I decided last night that I was going to dye my hair scarlet. I smeared flesh red gel stickly onto my brush and then through my hair. I was thorough, I was neat.
It didn’t work.
The damned gunk turned out purple.
I am less than disappointed. It seems that I am now genetically predisposed toward purple hair. Sadly, it is a limping along purple, a timid pale patch of purple, purple that would get run over if it tried to cross the road, so I’ve doused myself in plum to fix it. If anyone would like an almost untouched tin of Punky Colour Red Wine, it is yours with my blessing. Next time I try, I will pick a more ridiculously named red in the hopes of serendipity forcing her tongue into my mouth a little sexier. This time it was like she was counting my teeth, and who wants that? She might take one as a souvenier.
Chris was my brilliant company today. He looks out from under ice lashes and decries politics and history and ethical being in the system we call society currently. He tells of how change is slow, how people are afraid, and yet he paints a picture that educates in all the right ways. I wish I could speak evenly with him, that I could keep up. I learned today that Vancouver is the only municipality in Canada with an ethical purchase policy. In spite of spending time among protesters for years now, I’ve never heard that, but I really like it.

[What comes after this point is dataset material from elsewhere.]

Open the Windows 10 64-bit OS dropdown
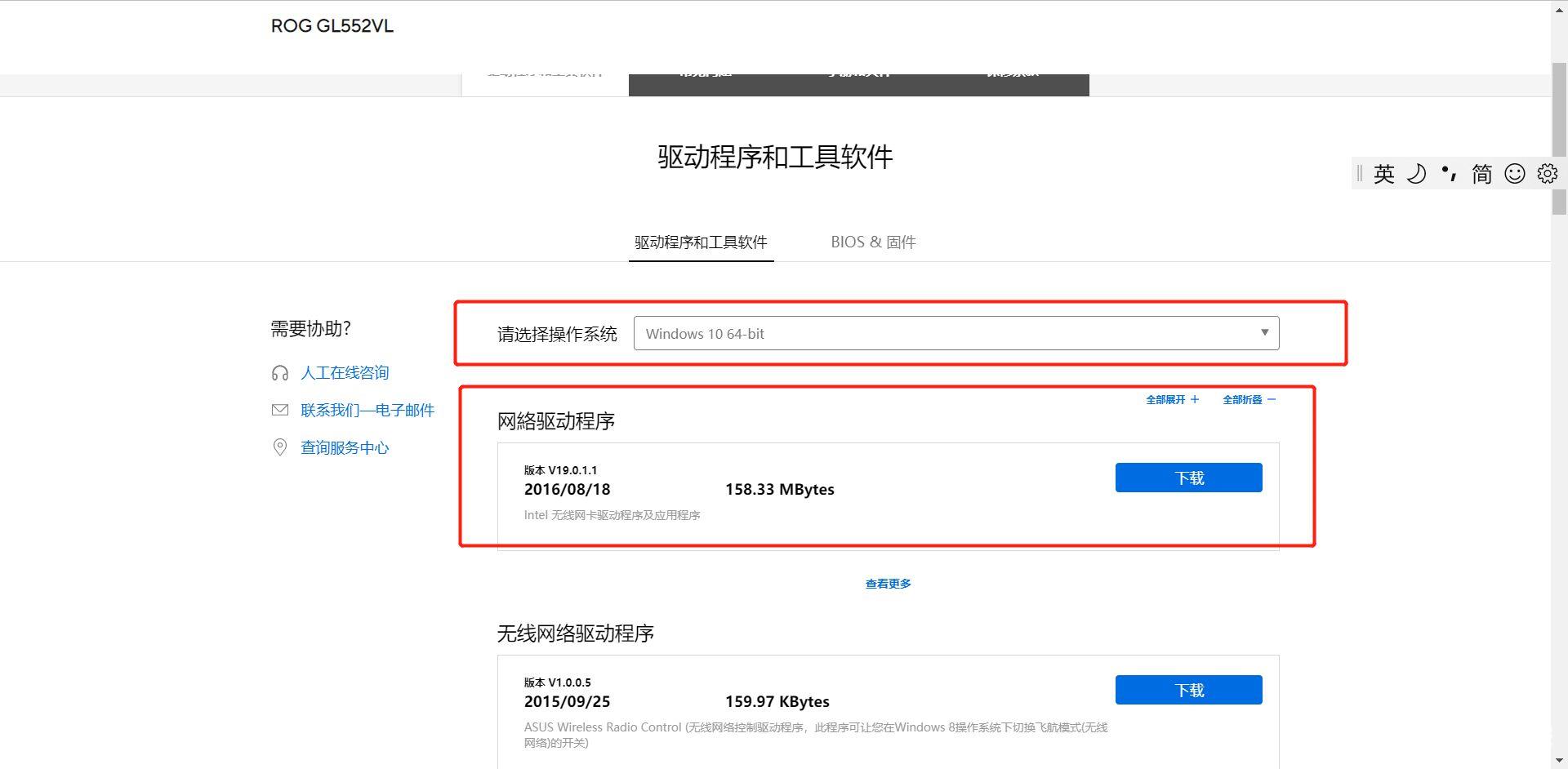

I’m glad somehow of our parks that use plants that weren’t sprayed with pesticides, that our city works brew fair trade coffee.
Tonight there’s a group of people going to TheatreSports. We’re gathering at Granville Island, meeting at the doors at quarter to nine.
I’m considering my options in the realm of travel. It seems that I’m going to E3, but I’m not very certain what it is. I only know my hooks have been thrown at me, Road Trip, Technology, Down the Coast, by Andrew and Ian. I’m embracing leaving, the images of highway and blind kinetic energy. Fluttering my hand out a window as water flows by, watching the sun rise and set over unfamiliar horizons. I don’t know if it’s going to be enough to save me, if it’s going to take me out of myself to the point that I can wear my skin again without feeling too small. I’m shearing off tiny pieces of person here, sloughing them off so I can continue to not care a little longer, so I can hold on until I’m hanging by my nails like I do financially. Not taking Robin out lately has been hurting, wounding the pocketbook to the point where I’m beginning to actually worry a little. My work doesn’t cover half of what it should. I catch myself almost relenting when Nico wants to send me a towel.
If my laundry gets stolen again, I’m going to be old again before my time.